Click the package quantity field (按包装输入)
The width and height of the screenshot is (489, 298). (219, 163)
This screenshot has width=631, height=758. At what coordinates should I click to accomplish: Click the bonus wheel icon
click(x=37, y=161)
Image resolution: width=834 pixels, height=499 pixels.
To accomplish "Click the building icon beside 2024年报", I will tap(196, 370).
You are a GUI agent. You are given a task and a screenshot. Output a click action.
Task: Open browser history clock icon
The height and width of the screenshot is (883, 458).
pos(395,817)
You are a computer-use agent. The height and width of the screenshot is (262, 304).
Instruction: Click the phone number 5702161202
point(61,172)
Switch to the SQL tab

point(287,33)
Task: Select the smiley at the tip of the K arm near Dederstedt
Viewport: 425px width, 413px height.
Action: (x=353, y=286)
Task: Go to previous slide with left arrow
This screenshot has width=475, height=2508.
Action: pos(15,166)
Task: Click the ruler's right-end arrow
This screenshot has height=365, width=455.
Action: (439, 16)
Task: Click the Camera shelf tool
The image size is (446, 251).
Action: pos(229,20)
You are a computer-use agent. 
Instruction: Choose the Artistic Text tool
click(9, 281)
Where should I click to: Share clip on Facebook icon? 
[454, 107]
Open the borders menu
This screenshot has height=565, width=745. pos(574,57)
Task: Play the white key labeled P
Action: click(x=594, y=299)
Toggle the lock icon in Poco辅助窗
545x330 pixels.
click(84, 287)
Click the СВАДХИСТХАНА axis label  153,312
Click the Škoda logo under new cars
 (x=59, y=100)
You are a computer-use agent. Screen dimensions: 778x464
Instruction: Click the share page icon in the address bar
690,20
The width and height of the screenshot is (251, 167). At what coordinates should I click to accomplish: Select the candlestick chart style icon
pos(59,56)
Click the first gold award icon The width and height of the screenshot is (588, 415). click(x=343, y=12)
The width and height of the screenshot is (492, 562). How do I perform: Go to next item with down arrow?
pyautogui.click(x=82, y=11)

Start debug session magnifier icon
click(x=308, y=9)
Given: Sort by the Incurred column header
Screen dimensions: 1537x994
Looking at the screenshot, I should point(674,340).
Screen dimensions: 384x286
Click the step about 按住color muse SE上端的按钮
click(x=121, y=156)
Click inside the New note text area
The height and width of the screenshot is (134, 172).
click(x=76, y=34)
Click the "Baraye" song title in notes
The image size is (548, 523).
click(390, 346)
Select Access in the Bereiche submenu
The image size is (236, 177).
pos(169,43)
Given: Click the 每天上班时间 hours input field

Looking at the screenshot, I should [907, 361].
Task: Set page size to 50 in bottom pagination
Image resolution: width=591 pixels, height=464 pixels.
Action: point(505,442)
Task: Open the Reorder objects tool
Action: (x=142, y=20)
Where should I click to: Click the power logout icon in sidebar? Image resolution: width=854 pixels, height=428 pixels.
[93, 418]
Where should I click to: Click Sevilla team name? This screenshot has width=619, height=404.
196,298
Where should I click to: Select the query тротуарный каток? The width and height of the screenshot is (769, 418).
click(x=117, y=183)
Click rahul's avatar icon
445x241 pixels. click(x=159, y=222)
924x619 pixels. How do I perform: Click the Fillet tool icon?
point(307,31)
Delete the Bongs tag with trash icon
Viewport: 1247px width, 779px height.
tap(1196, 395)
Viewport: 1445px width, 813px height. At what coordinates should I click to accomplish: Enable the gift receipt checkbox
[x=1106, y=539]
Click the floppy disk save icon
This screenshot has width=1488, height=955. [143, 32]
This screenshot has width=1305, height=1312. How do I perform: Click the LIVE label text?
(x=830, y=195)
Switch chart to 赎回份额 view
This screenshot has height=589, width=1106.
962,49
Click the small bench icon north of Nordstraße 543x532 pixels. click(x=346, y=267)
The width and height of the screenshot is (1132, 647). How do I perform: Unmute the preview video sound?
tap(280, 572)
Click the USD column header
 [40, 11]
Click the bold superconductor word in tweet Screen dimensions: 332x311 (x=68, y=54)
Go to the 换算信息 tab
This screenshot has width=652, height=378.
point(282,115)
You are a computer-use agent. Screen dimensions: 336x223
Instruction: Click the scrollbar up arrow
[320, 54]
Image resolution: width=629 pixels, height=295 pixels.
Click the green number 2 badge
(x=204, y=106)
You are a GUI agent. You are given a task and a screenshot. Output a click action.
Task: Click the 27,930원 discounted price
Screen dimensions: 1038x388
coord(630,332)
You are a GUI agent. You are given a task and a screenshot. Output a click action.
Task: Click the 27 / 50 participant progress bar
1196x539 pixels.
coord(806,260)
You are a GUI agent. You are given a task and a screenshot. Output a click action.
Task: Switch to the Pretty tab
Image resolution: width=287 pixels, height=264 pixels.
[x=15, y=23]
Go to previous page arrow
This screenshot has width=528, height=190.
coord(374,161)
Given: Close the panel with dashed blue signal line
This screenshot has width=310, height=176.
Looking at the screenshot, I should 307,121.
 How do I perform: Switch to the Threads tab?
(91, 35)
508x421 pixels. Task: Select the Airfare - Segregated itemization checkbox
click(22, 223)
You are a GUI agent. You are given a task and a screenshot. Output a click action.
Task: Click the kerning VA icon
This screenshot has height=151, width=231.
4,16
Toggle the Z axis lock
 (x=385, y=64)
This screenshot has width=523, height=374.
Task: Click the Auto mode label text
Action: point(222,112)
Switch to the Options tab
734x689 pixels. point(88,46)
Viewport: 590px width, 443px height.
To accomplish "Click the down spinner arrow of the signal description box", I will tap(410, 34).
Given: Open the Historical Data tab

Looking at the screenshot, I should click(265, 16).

- - - -

To answer, count the lines of the material that contain "computer" and give only that number.

4